Chrétien zélé, Valérien est arrêté à Lyon, vers 177, mais parvient à s'enfuir et trouve refuge en Bourgogne. Se croyant en sécurité, il évangélise les populations de la région de Tournus, retombe dans les filets de la milice impériale et subit le martyre, écorché vif par des ongles de fer, avant d'être décapité, vers la fin du 2e s. Un sanctuaire lui est dédié à Tournus, là même où sera érigée plus tard l'abbatiale Saint-Philibert.
Époux de sainte Cécile, le patricien Valérien se laisse instruire du christianisme par l'évêque Urbain, reçoit le sacrement de baptême et, avec Cécile, convertit son frère, Tiburce, à leur foi. Une loi interdit alors de donner la sépulture aux corps des martyrs, que Valérien et Tiburce s'efforcent d'éluder en inhumant discrètement les victimes de la persécution. Dénoncés, ils sont jugés, condamnés à mort et traînés à quatre milles de Rome pour y être décapités; voyage qu'ils mettent à profit pour convertir le préfet Maxime chargé de leur exécution.

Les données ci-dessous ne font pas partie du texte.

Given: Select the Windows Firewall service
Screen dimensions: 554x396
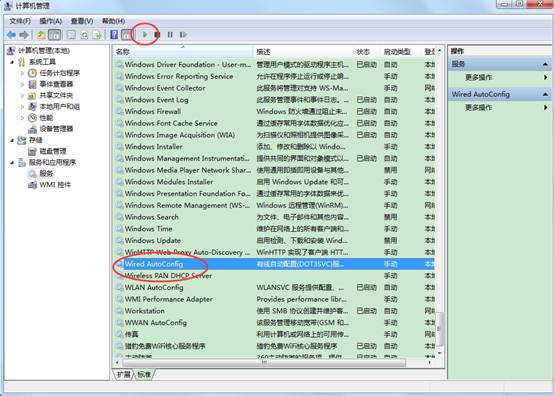Looking at the screenshot, I should (153, 112).
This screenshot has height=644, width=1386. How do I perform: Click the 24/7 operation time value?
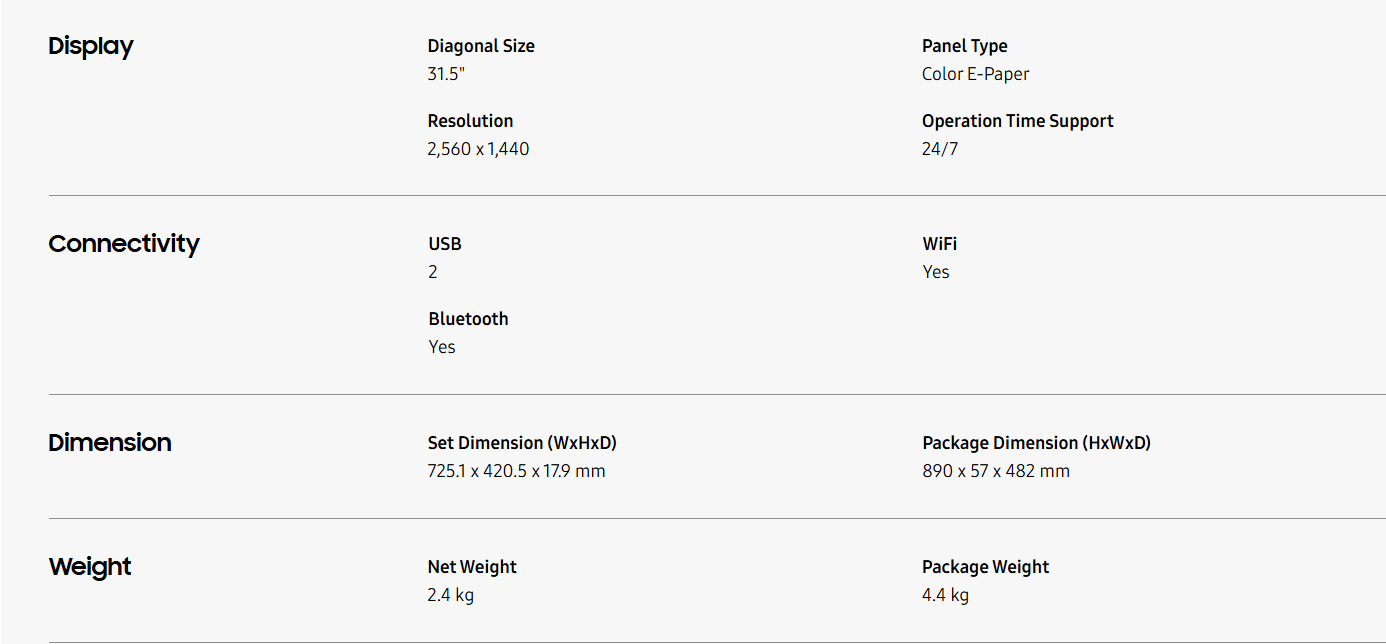[x=939, y=149]
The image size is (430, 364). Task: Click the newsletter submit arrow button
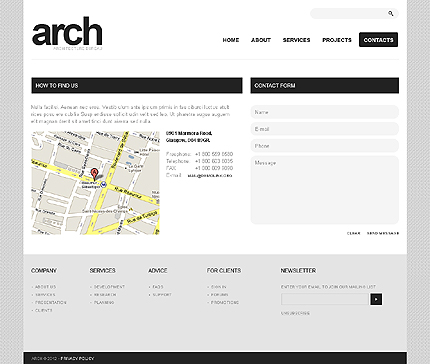tap(376, 299)

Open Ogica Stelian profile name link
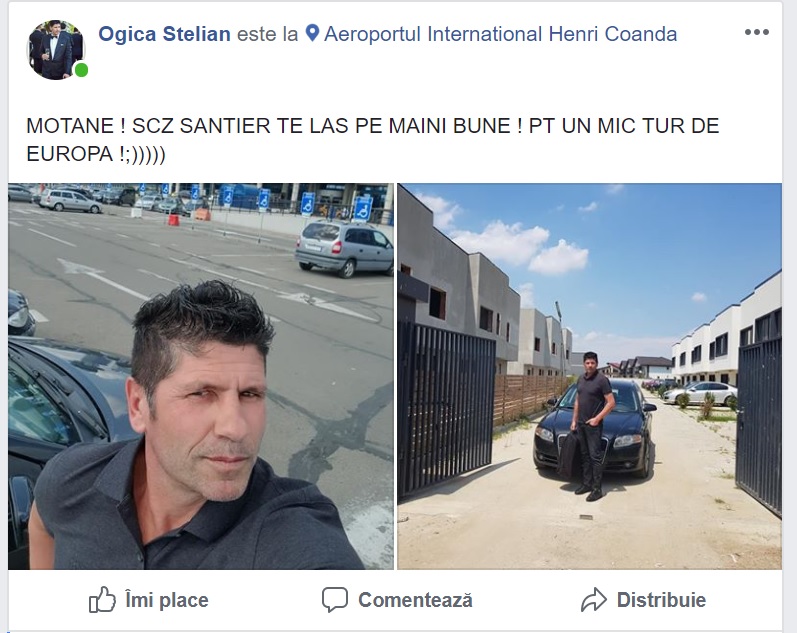click(x=164, y=34)
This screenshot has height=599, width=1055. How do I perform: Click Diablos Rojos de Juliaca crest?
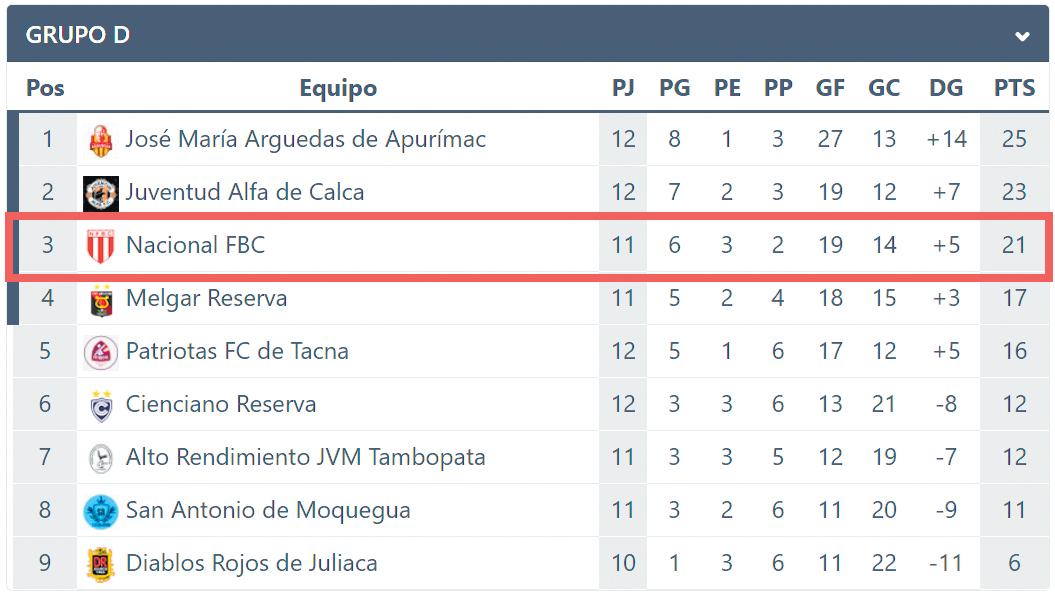click(101, 564)
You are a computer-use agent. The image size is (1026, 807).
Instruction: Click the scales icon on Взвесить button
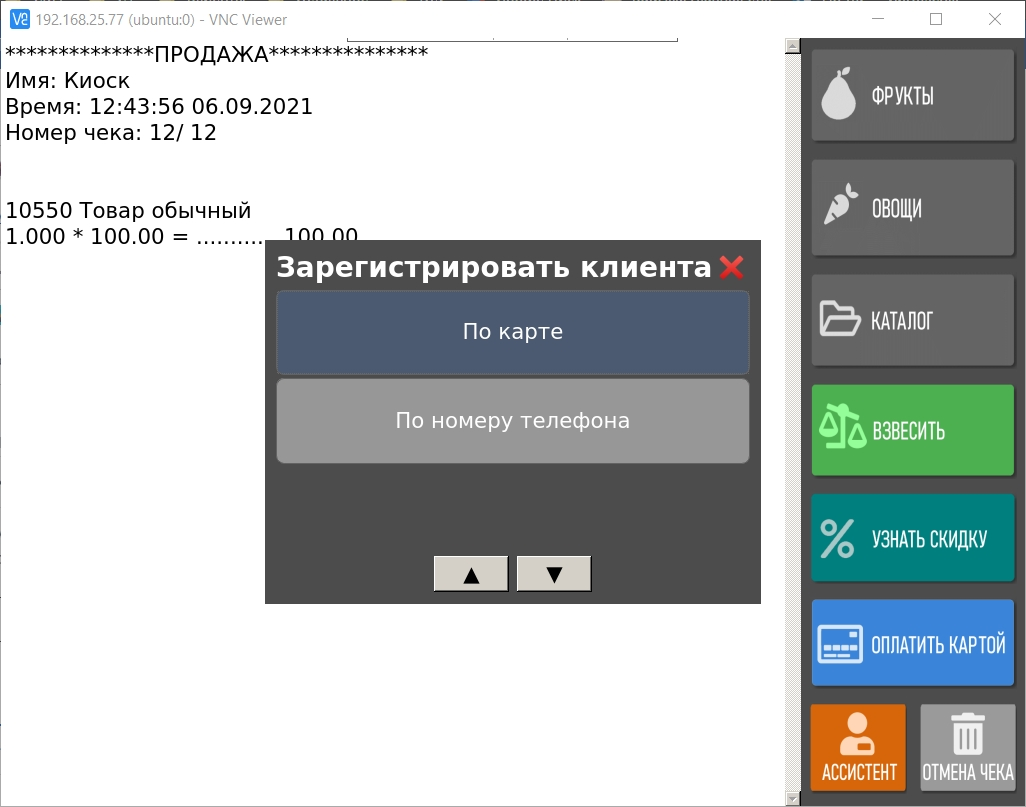(841, 431)
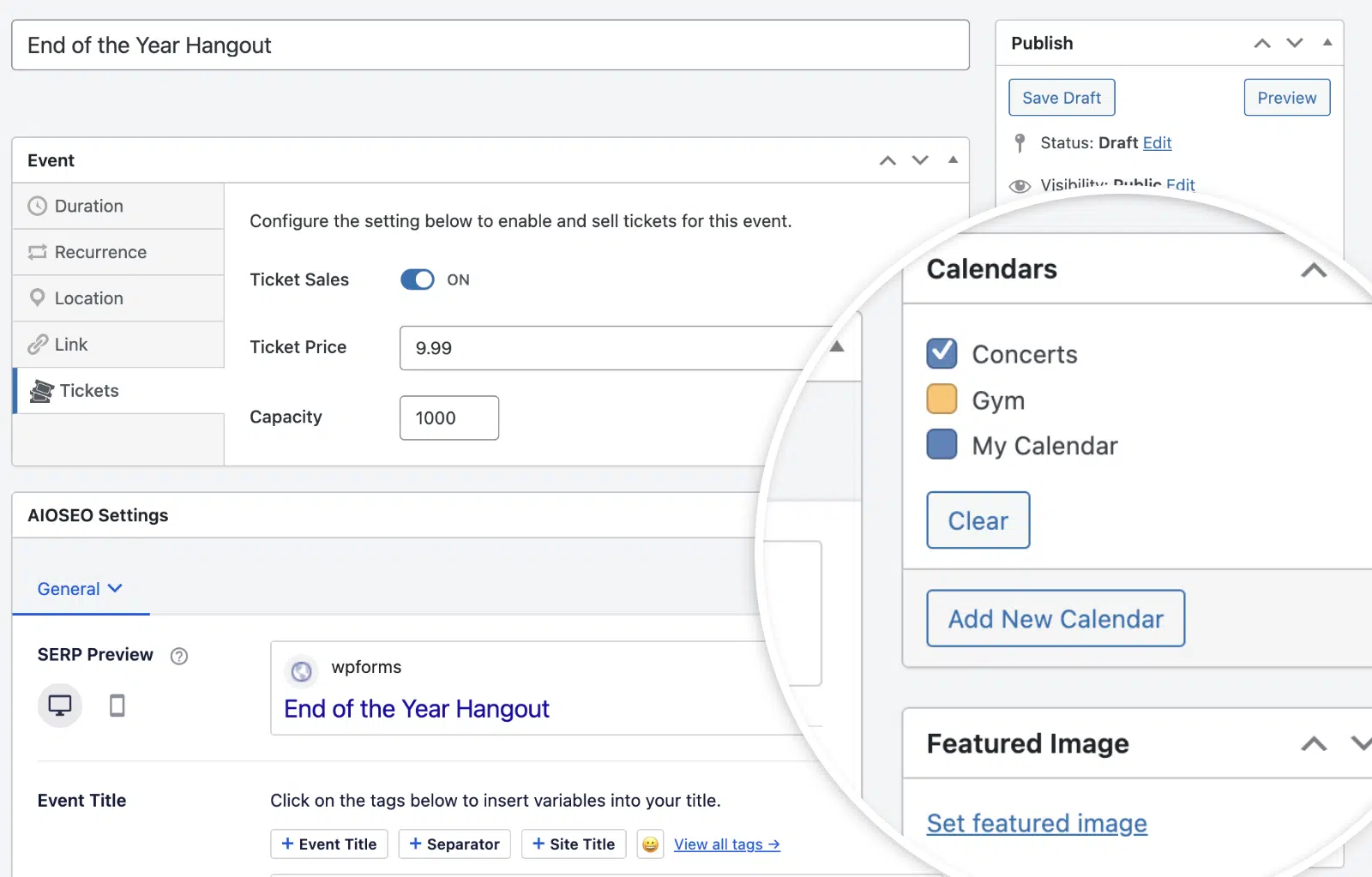1372x877 pixels.
Task: Select the Tickets icon in sidebar
Action: (41, 391)
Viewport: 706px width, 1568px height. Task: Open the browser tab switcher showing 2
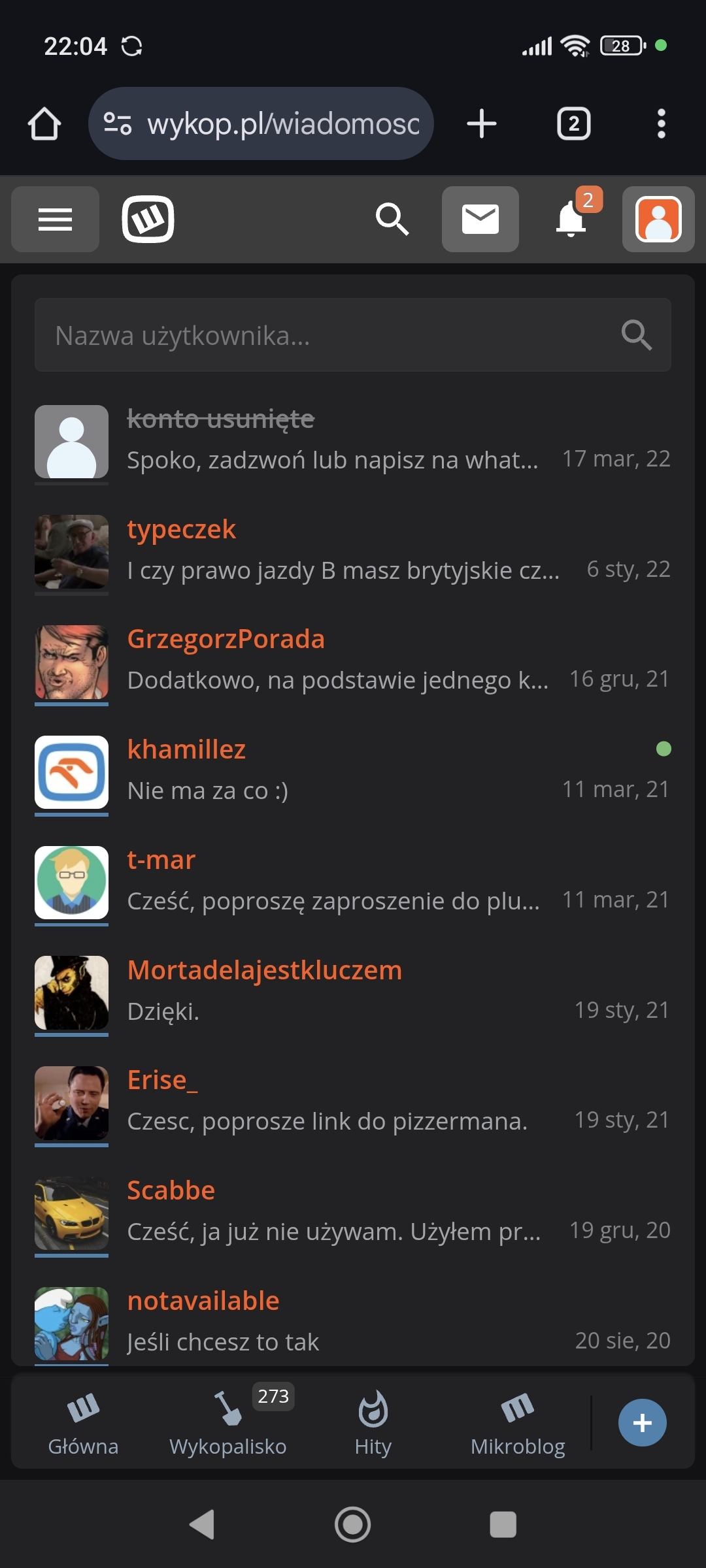pyautogui.click(x=574, y=123)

Valérien, évêque d'Aquilée, en Italie septentrionale, est l'un des plus grands personnages de l'Église vers la fin du 4e s. En 372 il assiste au synode romain et son nom figure immédiatement après celui du pape Damase. Saint Basile de Césarée lui fait confiance pour réprimer l'arianisme dans l'Illyricum, ainsi que le prouve une lettre du célèbre Cappadocien.